### WHAT YOU HAVE TO DO
Repeat only the stretch of lines below that runs from the line with "4.80 out of 5 (177, 965)" through the line with "Sistem Perpajakan Coretax, Tirta", unaltered.

(INFORMATION PROVIDED Opens)

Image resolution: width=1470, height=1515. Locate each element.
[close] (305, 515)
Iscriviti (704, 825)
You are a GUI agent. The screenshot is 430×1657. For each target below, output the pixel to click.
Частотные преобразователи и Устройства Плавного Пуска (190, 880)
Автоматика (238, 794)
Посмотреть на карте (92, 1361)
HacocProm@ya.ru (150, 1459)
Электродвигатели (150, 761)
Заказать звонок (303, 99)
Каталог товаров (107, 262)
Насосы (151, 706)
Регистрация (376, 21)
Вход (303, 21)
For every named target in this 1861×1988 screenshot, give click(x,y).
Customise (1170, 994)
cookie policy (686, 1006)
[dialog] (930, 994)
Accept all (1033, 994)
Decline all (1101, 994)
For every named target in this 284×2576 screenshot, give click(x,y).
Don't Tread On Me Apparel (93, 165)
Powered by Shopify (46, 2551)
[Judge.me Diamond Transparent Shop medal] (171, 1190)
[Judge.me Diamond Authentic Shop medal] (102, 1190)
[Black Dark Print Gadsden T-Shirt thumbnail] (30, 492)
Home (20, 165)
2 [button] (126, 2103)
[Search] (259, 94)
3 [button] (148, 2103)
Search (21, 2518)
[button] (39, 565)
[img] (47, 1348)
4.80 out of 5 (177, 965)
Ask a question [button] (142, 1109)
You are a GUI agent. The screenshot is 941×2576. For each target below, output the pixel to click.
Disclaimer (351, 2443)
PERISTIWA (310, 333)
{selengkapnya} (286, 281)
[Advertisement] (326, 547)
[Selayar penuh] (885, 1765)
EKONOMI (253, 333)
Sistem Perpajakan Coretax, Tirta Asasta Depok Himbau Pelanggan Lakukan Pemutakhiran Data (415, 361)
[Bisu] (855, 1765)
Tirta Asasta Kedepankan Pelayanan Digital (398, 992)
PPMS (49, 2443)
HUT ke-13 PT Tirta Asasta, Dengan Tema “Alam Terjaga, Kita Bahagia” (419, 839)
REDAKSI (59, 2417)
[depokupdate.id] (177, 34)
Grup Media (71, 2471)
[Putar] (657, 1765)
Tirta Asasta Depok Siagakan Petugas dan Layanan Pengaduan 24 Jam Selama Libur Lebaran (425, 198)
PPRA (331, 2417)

(INFORMATION PROVIDED Closes)

### EXERCISE RESPONSE
4.80 out of 5 (177, 965)
Ask a question [button] (142, 1109)
You are a GUI agent. The screenshot is 941×2576. For each target below, output the pixel to click.
Disclaimer (351, 2443)
PERISTIWA (310, 333)
{selengkapnya} (286, 281)
[Advertisement] (326, 547)
[Selayar penuh] (885, 1765)
EKONOMI (253, 333)
Sistem Perpajakan Coretax, Tirta Asasta Depok Himbau Pelanggan Lakukan Pemutakhiran Data (415, 361)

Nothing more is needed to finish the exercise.